What constitutes a social network?
Similarly, users’ idea of social networking services — which Ofcom defines as “A website that allows users to join communities and interact with friends or to others that share common interests” — is expanding beyond the boundaries of traditional social networking services. That fact is further emphasized by Facebook’s acquisition of messaging app WhatsApp earlier this year, and by the popularity of alternate social platforms like Snapchat or Instagram, which Facebook also owns.
Instagram recently surpassed Twitter in its count of monthly active users. Instagram not only has more users than Twitter but is acquiring new users more quickly than Twitter. Social networks and apps that enable users to share visual posts, especially video, are considered a significant area of growth, and mobile-first services like Instagram are diverting attention from traditional social networks like Facebook.
Facebook, in its constant effort to experiment with ways to expand and diversify its reach through a variety of social experiences, recently released an app called Rooms, which enables users to create discussion boards on any topic and invite others to join, either via a private or public invitation. Rooms enables users to use different usernames from room to room and define the rules and tone of the rooms they create. The app is reminiscent of the early days of the Internet, recreating the unlinked array of chat rooms and discussion boards for the Instagram generation.
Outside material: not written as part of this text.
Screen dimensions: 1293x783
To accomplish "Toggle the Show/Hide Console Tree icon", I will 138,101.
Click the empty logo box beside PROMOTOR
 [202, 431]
The social networking drop coincides with an uptick in the popularity of messaging apps
A Business Insider article over the summer referred to messaging apps as “the growth story of the decade in mobile.” Between March 2013 and March 2014, the messaging app market, as represented by the top seven players, expanded 148%, adding 900 million users.
While photo-sharing apps in general, and Instagram in particular, also saw impressive growth, messaging represents a much wider, more international category, with more companies building successful apps and finding ways to monetize them. From Facebook Messenger to Snapchat, WhatsApp, LINE, WeChat, Viber, and Tango, messaging apps continue to add users in record numbers, demonstrating that users are happy to build their own, private circles for their social interactions on mobile.
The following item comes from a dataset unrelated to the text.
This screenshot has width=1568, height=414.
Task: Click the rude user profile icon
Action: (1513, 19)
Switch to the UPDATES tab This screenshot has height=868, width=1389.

As Josh Miller, who leads the team that created Facebook’s Rooms, revealed at the time that the app was unveiled, the goal is to approach the app as a platform rather than a social network. A platform gives users the tools to create their own community and to choose their identities for themselves. He noted that with Rooms, “we didn’t build the social network, we built tools for you to make the social network that’s perfect for you.”
While not every new social networking app pushes that idea to the length that Rooms does, it’s clear from the diversity of the social experiences that users enjoy on their phones that they like to be able to define how they interact with others, choosing whether they converse privately or publicly; on a dedicated online video site or via the videos that show up in their feed on a social network; or via a large social network or through a messaging app that connects them with smaller, more immediate groups of people.
The increasing complexity of the social networking landscape makes it possible for users to try many modes of staying connected with each other, and traditional social networks face both more and wider competition than ever before.